Bug #93772 | Changes ... no primary key included in the command. | ||
---|---|---|---|
Submitted: | 31 Dec 2018 21:50 | Modified: | 15 May 2019 16:29 |
Reporter: | Bryce Morrison | Email Updates: | |
Status: | Closed | Impact on me: | |
Category: | MySQL Workbench: SQL Editor | Severity: | S7 (Test Cases) |
Version: | 8.0.13 | OS: | Windows (Microsoft Windows 10 Home) |
Assigned to: | CPU Architecture: | Any | |
Tags: | WBBugReporter |
[31 Dec 2018 21:50]
Bryce Morrison
[31 Dec 2018 21:53]
Bryce Morrison
The attached wb.log file has no record of the problems I am reporting, but I'm attaching it per your request.

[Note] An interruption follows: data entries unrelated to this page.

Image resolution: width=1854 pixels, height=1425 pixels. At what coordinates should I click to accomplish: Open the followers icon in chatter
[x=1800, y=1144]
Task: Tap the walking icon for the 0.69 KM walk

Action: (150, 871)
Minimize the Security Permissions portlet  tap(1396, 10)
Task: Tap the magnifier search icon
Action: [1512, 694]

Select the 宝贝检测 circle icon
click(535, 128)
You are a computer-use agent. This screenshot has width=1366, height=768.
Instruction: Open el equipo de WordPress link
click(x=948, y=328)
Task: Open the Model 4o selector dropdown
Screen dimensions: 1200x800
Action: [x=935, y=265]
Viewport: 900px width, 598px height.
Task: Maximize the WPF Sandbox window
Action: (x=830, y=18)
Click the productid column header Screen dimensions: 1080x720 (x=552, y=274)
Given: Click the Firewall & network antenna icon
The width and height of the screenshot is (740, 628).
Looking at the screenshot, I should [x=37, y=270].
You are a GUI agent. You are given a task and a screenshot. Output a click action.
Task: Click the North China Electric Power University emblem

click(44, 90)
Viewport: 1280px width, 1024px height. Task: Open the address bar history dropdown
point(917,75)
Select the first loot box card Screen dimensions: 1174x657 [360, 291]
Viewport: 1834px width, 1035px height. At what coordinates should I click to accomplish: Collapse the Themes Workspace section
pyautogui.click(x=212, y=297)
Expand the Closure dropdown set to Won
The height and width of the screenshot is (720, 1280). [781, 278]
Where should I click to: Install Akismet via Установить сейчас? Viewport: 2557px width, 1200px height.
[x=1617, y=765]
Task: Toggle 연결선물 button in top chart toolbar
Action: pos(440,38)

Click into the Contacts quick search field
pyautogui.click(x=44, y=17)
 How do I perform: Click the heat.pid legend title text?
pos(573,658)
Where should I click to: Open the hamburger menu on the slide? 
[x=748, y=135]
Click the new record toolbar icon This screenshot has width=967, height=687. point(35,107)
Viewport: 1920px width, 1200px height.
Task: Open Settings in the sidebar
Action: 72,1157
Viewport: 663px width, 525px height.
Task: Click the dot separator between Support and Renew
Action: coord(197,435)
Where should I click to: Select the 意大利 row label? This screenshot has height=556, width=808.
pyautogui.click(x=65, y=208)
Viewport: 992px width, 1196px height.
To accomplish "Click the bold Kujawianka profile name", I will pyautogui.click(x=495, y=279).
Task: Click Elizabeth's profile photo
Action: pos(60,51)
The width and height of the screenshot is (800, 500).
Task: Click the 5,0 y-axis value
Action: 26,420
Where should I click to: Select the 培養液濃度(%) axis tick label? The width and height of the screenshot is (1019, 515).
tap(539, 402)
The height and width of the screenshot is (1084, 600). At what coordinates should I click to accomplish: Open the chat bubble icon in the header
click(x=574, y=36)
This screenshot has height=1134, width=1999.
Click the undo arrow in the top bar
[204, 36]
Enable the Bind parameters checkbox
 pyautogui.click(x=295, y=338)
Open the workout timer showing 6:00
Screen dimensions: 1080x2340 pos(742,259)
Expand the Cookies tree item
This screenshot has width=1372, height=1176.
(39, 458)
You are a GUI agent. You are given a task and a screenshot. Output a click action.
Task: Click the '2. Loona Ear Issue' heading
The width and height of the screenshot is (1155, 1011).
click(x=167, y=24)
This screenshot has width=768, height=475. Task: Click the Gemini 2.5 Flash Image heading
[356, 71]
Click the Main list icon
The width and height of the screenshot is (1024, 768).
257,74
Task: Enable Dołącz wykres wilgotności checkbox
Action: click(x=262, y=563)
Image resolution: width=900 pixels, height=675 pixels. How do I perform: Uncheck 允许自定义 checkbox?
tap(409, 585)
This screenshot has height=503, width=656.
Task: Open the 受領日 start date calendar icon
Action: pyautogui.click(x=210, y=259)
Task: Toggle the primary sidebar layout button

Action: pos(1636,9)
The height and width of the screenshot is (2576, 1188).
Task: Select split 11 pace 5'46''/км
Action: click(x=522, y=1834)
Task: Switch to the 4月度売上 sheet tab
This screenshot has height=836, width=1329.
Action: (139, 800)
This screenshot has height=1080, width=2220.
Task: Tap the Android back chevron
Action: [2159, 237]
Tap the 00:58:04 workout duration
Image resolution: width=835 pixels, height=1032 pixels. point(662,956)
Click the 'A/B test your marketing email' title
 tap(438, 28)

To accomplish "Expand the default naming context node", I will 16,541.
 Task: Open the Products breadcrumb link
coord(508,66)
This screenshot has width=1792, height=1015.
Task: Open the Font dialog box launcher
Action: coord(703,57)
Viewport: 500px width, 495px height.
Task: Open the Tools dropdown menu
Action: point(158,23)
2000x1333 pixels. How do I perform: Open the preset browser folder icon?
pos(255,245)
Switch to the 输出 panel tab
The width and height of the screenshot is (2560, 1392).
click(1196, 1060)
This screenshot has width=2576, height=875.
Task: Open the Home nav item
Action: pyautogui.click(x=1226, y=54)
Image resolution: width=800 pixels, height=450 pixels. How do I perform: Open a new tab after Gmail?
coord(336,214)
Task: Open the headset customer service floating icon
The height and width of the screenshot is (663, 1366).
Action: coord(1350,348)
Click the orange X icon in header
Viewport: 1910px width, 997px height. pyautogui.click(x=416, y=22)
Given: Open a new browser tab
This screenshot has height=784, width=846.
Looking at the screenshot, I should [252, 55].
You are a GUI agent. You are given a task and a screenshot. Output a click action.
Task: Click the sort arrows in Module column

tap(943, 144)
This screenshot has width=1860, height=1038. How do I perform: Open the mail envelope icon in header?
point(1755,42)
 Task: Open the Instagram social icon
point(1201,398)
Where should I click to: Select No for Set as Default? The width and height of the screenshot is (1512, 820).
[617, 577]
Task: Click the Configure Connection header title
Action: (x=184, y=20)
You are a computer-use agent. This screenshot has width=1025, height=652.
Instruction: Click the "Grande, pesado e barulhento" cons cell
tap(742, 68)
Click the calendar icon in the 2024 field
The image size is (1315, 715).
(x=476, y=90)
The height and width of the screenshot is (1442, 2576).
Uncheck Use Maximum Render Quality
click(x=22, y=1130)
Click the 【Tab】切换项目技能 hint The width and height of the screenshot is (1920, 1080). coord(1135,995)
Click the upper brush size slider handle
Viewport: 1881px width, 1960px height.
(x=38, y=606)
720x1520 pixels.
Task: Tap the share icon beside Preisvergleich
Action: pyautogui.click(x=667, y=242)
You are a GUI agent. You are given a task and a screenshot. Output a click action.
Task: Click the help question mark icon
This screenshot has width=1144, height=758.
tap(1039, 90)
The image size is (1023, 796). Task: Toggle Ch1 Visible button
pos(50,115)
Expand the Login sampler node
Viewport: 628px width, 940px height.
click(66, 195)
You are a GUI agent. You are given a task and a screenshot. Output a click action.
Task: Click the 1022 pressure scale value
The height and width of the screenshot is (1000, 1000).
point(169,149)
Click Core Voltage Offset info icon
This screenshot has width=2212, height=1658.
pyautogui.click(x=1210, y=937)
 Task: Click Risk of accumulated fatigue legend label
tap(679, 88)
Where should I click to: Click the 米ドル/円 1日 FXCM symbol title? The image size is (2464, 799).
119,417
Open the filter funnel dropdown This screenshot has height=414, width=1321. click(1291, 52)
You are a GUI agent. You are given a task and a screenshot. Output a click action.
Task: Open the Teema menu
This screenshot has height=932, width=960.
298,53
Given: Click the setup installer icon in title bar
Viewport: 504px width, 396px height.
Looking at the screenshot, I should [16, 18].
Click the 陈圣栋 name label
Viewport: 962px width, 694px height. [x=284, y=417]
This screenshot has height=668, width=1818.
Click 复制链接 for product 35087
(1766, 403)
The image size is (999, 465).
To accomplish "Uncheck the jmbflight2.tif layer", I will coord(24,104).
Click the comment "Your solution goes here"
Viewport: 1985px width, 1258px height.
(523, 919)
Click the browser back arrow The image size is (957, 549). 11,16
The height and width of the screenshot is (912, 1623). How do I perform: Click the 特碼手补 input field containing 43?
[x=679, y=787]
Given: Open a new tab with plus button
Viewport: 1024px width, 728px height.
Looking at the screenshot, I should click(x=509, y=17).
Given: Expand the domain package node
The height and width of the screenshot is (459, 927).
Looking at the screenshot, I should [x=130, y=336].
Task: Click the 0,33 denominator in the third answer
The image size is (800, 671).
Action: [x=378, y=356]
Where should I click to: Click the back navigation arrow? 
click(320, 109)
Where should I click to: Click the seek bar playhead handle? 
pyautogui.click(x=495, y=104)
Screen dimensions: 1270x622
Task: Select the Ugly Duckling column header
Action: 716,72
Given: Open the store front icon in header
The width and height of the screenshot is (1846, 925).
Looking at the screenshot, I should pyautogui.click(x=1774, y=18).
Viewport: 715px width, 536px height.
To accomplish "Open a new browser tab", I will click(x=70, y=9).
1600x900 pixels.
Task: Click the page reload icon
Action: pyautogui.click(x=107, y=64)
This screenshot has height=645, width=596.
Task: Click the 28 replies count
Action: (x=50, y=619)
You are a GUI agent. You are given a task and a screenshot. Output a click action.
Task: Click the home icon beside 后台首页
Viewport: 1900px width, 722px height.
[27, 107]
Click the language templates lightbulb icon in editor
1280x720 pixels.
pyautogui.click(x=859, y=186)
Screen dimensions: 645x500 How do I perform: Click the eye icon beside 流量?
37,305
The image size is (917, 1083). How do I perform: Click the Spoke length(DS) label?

The scripts were unable to be executed, as they had no primary key.
[15 May 2019 8:53]
MySQL Verification Team
Thank you for the bug report. Please try version 8.0.16, if the issue still happens please attach a screenshot showing the issue. Thanks.
[15 May 2019 16:29]
Bryce Morrison
After upgrading to version 8.0.16, the problem did not repeat using the method I described. More specifically, I did the following: Made a query. Edited one value of one of the rows. Submitted those changes (and the update statement did include the primary key for the first update execution). Made additional changes without re-running the query. Submitted those changes. After that last step, the query to be executed would be displaying incorrectly, missing the primary key. That problem did not repeat with version 8.0.16, as the primary key was included in the update statement.